EXERCISE. Reproduce the following lines word for word, leaving out the pictures.

(Screen-element location records)
* start *

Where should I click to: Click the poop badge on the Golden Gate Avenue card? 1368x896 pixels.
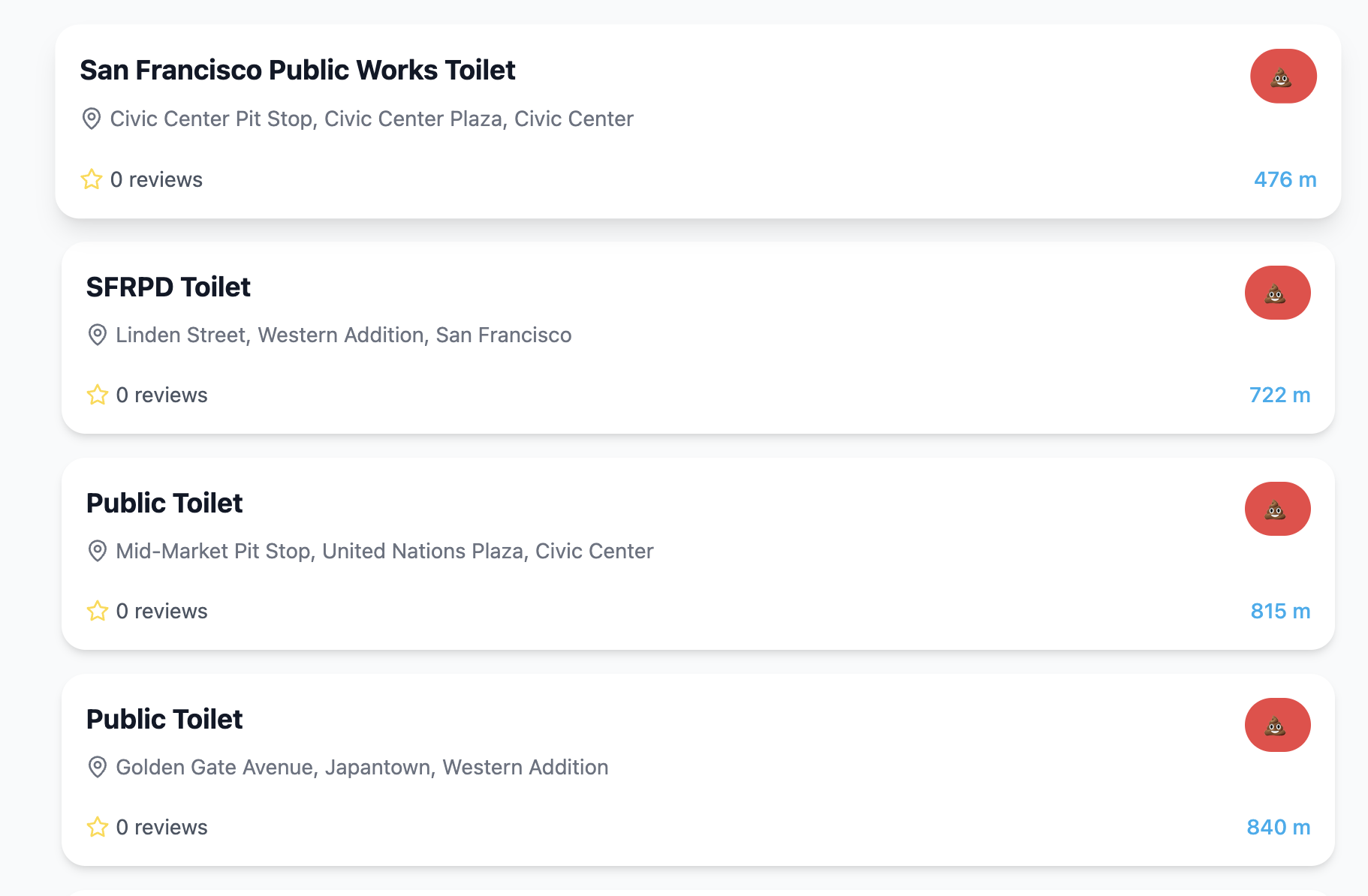1278,725
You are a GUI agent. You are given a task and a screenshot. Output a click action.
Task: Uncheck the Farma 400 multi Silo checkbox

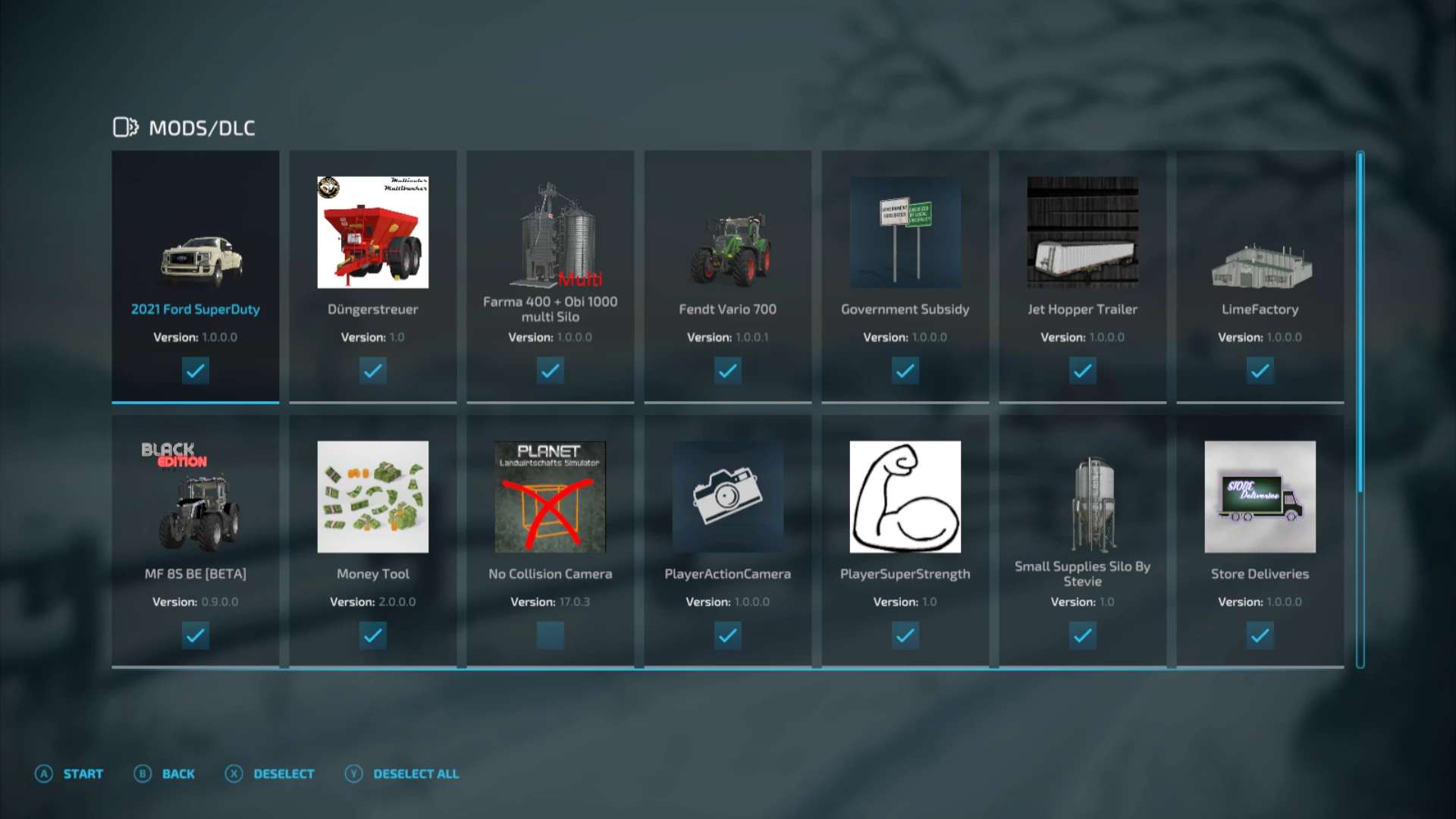(550, 370)
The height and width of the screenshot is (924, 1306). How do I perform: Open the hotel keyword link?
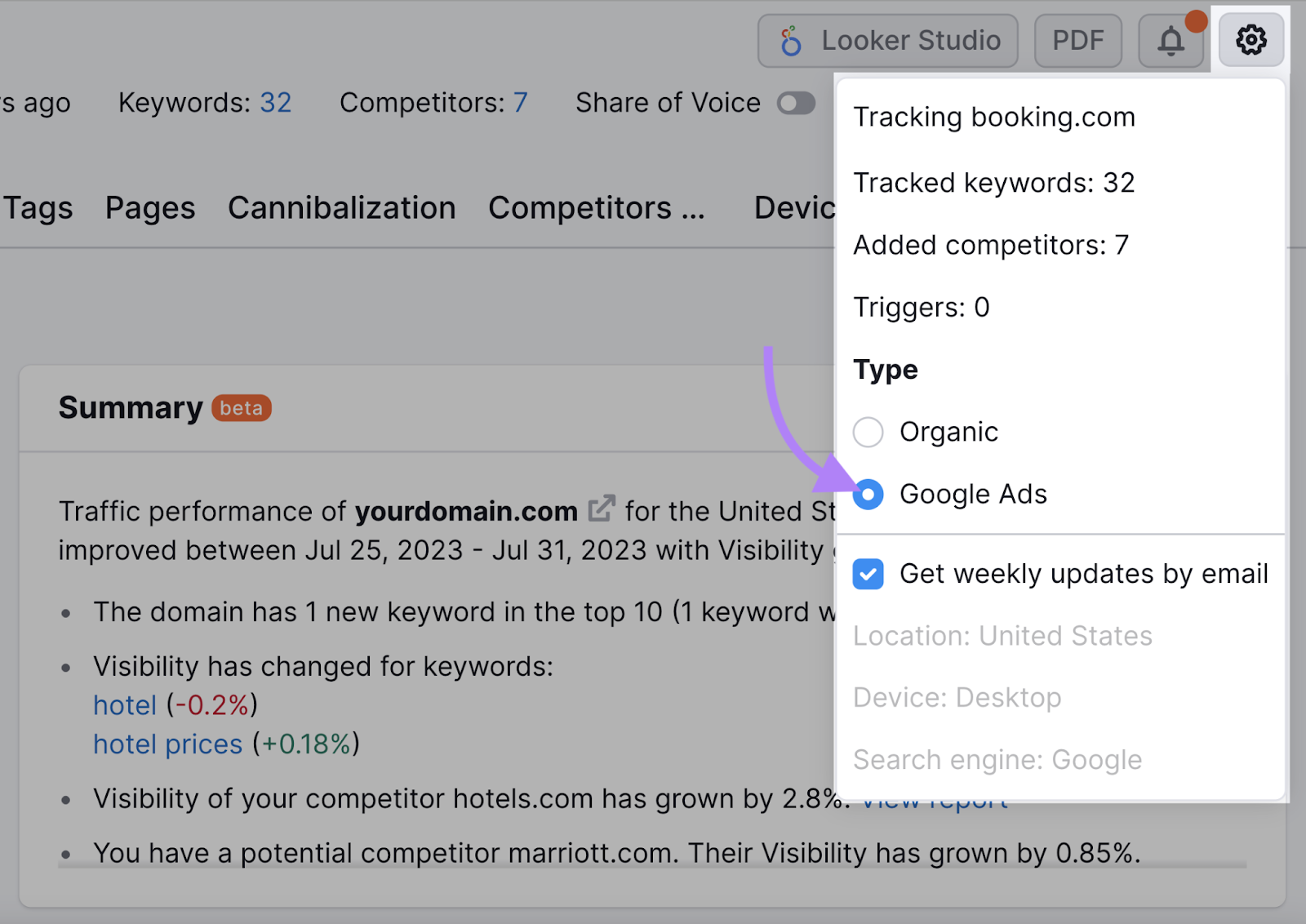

* end *

SOLUTION TO THIS EXERCISE.
Where should I click to: Click the poop badge on the Golden Gate Avenue card? 1368x896 pixels.
1278,725
You are a GUI agent. You are given a task and a screenshot. Output a click action.
Task: Uncheck the Farma 400 multi Silo checkbox

(550, 370)
The height and width of the screenshot is (924, 1306). How do I perform: Open the hotel keyword link?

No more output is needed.